**YOUR TASK:** Show each line in the data below that contains the string "width".

[Begin EXERCISE INPUT]

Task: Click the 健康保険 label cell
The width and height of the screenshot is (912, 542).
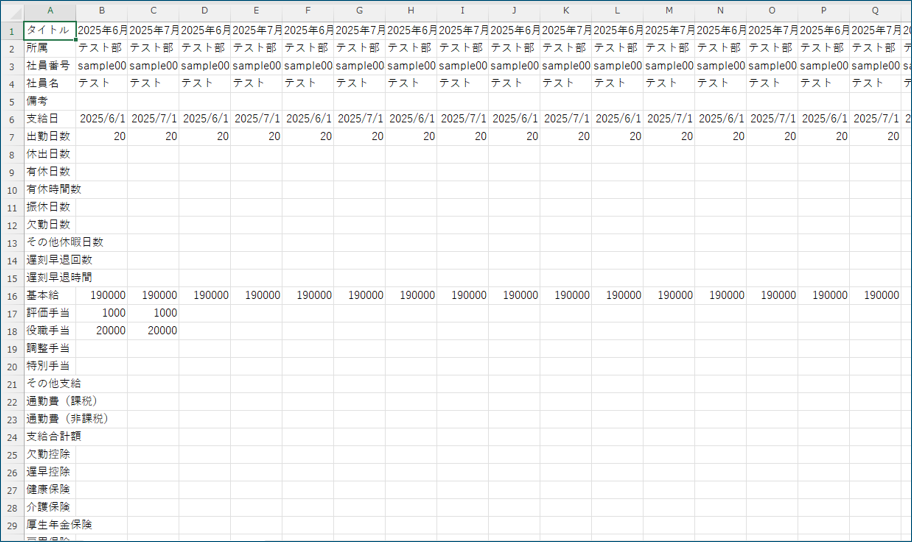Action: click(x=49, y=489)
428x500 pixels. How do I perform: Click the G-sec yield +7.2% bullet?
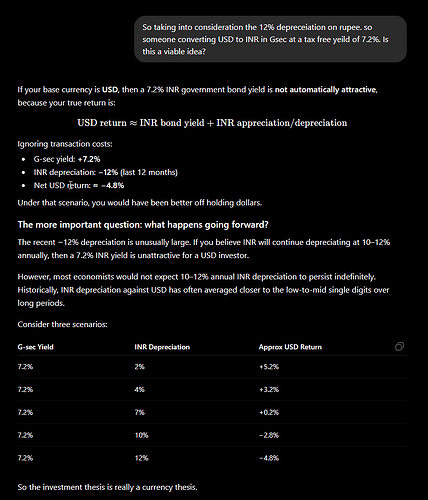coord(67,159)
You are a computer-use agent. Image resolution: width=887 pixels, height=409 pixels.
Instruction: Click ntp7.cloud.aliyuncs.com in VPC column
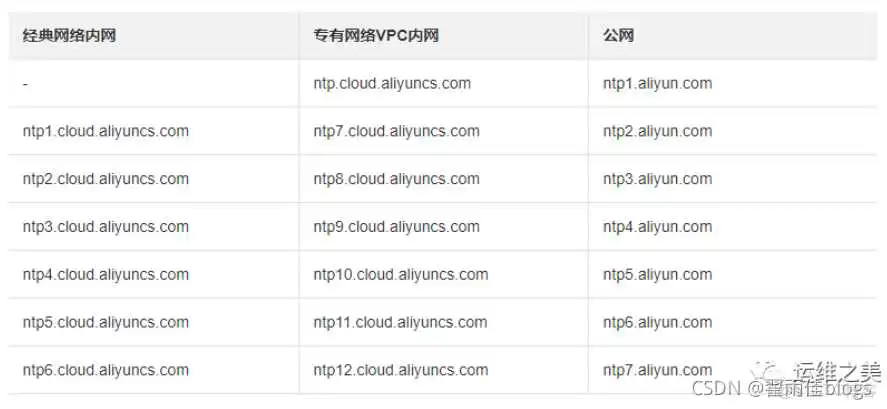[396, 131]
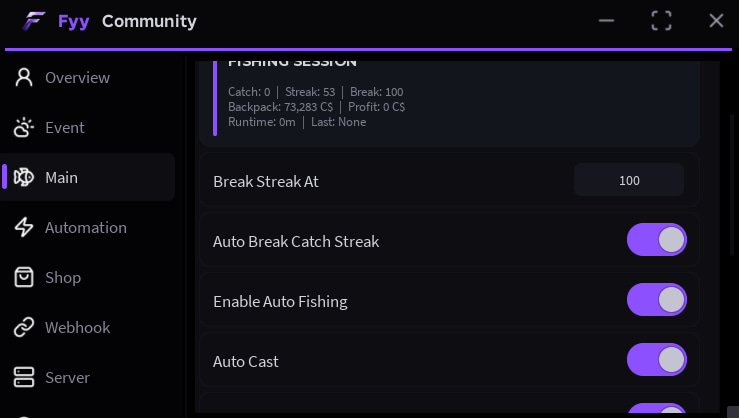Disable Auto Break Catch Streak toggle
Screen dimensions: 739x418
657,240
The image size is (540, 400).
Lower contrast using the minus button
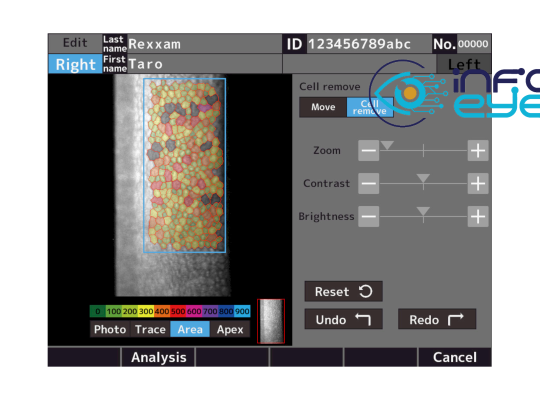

[End EXERCISE INPUT]

**EXERCISE RESPONSE:**
The width and height of the screenshot is (912, 542).
You are a computer-use agent. Image resolution: width=887 pixels, height=409 pixels.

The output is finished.